▶ **Task description**:
Whenever the string "arrow" turns up in a line of the data below, copy that line.

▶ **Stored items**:
══════════

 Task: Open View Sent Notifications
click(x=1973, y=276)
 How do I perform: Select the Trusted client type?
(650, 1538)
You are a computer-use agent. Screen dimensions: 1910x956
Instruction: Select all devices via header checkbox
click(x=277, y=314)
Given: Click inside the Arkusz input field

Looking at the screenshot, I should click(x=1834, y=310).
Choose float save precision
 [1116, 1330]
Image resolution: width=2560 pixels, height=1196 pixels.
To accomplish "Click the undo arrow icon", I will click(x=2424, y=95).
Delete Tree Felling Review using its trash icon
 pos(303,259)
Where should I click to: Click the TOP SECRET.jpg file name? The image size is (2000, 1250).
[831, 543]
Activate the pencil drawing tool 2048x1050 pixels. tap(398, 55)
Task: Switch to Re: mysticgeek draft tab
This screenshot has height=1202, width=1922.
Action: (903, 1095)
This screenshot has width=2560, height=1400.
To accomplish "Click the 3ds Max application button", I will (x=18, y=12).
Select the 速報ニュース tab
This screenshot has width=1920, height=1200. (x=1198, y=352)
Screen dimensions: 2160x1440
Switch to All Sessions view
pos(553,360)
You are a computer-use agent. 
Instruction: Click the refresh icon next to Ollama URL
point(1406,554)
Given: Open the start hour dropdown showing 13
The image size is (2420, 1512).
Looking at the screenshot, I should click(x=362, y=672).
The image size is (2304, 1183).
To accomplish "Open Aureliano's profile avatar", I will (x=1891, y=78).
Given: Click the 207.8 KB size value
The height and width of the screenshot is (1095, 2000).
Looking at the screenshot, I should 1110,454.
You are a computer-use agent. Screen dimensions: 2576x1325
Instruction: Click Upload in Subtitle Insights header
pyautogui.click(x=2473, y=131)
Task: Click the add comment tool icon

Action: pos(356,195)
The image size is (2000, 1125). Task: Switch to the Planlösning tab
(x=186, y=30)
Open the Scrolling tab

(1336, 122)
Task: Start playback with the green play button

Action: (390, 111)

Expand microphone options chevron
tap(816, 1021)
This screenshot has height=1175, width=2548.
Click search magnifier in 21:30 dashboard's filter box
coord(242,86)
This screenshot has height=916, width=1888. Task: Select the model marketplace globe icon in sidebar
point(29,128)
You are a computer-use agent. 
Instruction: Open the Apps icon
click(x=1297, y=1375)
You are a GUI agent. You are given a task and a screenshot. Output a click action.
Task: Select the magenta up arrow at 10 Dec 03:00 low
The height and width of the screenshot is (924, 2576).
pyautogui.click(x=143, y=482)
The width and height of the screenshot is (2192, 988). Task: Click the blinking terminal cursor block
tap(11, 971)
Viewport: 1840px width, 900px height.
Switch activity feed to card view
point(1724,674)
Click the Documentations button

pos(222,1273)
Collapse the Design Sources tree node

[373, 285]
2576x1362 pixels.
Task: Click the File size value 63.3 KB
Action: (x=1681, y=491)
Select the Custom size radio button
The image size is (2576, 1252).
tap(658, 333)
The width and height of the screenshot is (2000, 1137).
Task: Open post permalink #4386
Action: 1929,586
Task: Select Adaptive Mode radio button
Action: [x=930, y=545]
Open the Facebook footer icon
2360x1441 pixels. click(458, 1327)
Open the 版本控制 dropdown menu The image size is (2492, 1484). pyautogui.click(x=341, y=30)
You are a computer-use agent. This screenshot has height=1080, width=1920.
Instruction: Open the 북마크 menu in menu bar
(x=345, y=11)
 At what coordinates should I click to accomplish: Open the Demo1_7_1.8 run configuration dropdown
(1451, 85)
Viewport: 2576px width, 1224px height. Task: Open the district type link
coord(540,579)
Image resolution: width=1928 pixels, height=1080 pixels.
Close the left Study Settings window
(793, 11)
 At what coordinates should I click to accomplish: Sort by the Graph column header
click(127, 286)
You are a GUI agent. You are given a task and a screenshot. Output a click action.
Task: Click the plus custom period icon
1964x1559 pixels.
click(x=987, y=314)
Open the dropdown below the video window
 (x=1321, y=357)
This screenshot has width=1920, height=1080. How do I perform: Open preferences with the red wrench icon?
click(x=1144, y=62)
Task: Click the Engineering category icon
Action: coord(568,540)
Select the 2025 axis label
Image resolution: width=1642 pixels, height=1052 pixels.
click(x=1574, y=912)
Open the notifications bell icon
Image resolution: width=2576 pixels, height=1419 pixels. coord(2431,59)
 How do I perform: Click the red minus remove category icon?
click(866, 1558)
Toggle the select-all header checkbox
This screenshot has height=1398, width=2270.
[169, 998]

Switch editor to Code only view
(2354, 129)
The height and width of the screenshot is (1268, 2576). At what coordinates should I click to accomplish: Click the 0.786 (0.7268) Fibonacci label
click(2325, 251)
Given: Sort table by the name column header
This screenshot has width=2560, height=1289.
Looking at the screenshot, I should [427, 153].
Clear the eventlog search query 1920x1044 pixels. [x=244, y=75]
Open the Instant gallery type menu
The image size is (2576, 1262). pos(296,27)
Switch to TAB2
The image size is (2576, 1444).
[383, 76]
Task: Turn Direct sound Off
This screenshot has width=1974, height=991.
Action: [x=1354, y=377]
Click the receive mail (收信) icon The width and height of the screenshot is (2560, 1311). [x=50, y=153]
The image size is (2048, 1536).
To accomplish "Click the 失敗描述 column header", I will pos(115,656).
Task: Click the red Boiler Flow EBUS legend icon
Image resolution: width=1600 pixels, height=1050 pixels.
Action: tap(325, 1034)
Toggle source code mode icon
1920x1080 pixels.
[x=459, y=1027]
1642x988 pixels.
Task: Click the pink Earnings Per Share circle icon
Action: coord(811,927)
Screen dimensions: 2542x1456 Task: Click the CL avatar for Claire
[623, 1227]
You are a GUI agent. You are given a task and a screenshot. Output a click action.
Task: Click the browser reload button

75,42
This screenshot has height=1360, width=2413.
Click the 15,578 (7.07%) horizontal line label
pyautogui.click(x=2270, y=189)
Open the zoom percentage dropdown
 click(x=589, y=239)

══════════

▶ **Exercise answer**:
To accomplish "Click the undo arrow icon", I will click(x=2424, y=95).
Task: Select the magenta up arrow at 10 Dec 03:00 low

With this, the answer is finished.